Moist White Velvet Cake Recipe: A Fluffy Dream Come True

Just when you thought velvet cakes couldn’t get any better, here comes the white velvet version to prove you wrong. This cake is so moist, so fluffy, and so delicious, it might just become your new favorite. Perfect for any occasion, or no occasion at all, because who needs a reason for cake?

Why This Recipe Works

  • The combination of buttermilk and vinegar ensures a tender crumb that’s moist without being dense.
  • Using cake flour instead of all-purpose flour gives the cake its signature light and airy texture.
  • A precise balance of sugar and vanilla extract provides just the right amount of sweetness and flavor.
  • The addition of egg whites (no yolks!) keeps the cake beautifully white and fluffy.
  • Baking at the right temperature ensures a perfect rise without drying out the cake.

Ingredients

  • 2 1/2 cups cake flour, sifted
  • 1 1/2 cups granulated sugar
  • 1 tbsp baking powder
  • 1/2 tsp salt
  • 1 cup buttermilk, room temperature
  • 1/2 cup vegetable oil
  • 2 large egg whites, room temperature
  • 1 tbsp pure vanilla extract
  • 1 tsp white vinegar

Equipment Needed

  • 9-inch round cake pans (2)
  • Parchment paper
  • Mixing bowls
  • Whisk
  • Electric mixer
  • Spatula
  • Cooling rack

Instructions

Moist White Velvet Cake Recipe

Preheat and Prepare

Start by preheating your oven to 350°F. Grease two 9-inch round cake pans with butter or non-stick spray, then line the bottoms with parchment paper. This ensures your cakes will release easily after baking. Tip: For extra insurance, you can also dust the pans with a little flour after greasing.

Mix Dry Ingredients

In a large mixing bowl, whisk together the sifted cake flour, granulated sugar, baking powder, and salt until well combined. This step is crucial for evenly distributing the leavening agents and ensuring your cake rises uniformly.

Combine Wet Ingredients

In another bowl, mix the buttermilk, vegetable oil, egg whites, vanilla extract, and white vinegar. The vinegar reacts with the baking powder to give the cake an extra lift. Tip: Make sure all your wet ingredients are at room temperature to ensure a smooth batter.

Combine Wet and Dry

Gradually add the wet ingredients to the dry ingredients, mixing on low speed with an electric mixer until just combined. Be careful not to overmix, as this can lead to a tough cake. The batter should be smooth and slightly thick.

Bake to Perfection

Divide the batter evenly between the prepared cake pans. Bake in the preheated oven for 25-30 minutes, or until a toothpick inserted into the center comes out clean. Tip: Rotate the pans halfway through baking to ensure even cooking.

Tips and Tricks

For the best results, always use room temperature ingredients. This helps them combine more easily and results in a smoother batter. When measuring flour, spoon it into the measuring cup and level it off with a knife to avoid packing too much flour into your cake. If you don’t have buttermilk, you can make a substitute by adding 1 tablespoon of white vinegar to a cup of milk and letting it sit for 5 minutes. For an extra moist cake, brush the layers with simple syrup before frosting. And finally, always let your cakes cool completely before frosting to prevent the frosting from melting.

Recipe Variations

  • Add a cup of fresh raspberries or blueberries to the batter for a fruity twist.
  • Swap the vanilla extract for almond extract for a nutty flavor.
  • Fold in a half cup of shredded coconut for a tropical vibe.
  • Use lemon zest and juice instead of vanilla for a citrusy version.
  • Top with cream cheese frosting instead of buttercream for a tangy contrast.

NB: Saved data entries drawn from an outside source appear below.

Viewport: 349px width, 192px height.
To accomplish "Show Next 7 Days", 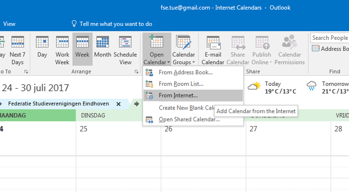I will 17,49.
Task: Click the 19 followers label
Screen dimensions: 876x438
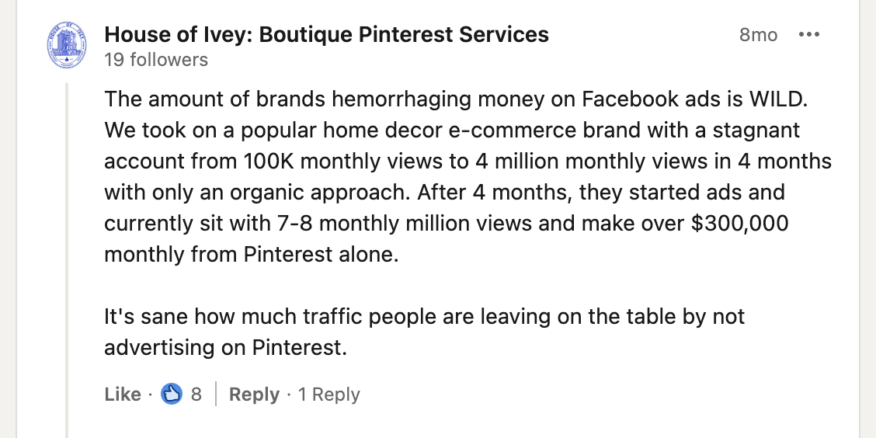Action: pyautogui.click(x=156, y=60)
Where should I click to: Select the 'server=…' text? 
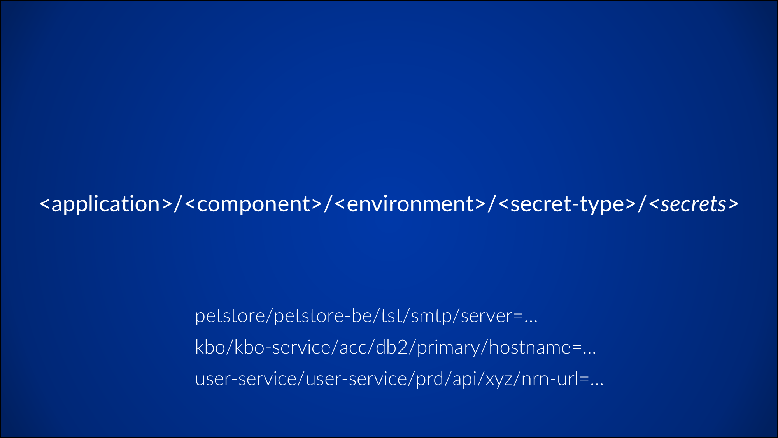pos(499,316)
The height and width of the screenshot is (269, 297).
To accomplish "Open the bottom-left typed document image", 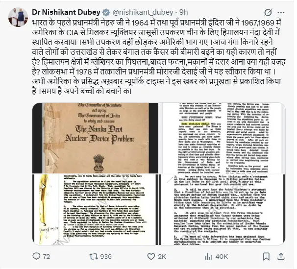I will (x=95, y=210).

Frequently Asked Questions

Can I use all-purpose flour instead of cake flour?

Yes, but the texture won’t be as light. If you must substitute, use 2 cups minus 2 tablespoons of all-purpose flour for every 2 cups of cake flour, and add 2 tablespoons of cornstarch.

Why is my cake dense?

This could be due to overmixing the batter, using cold ingredients, or not measuring the flour correctly. Always mix until just combined and use room temperature ingredients.

Can I make this cake ahead of time?

Absolutely! You can bake the cakes a day in advance. Just wrap them tightly in plastic wrap once cooled and store at room temperature. Frost the day you plan to serve.

Summary

This moist white velvet cake is a dream come true for anyone who loves light, fluffy, and delicious cakes. With its tender crumb and perfect sweetness, it’s sure to be a hit at any gathering. Follow the tips and tricks for the best results, and don’t be afraid to try the variations to make it your own.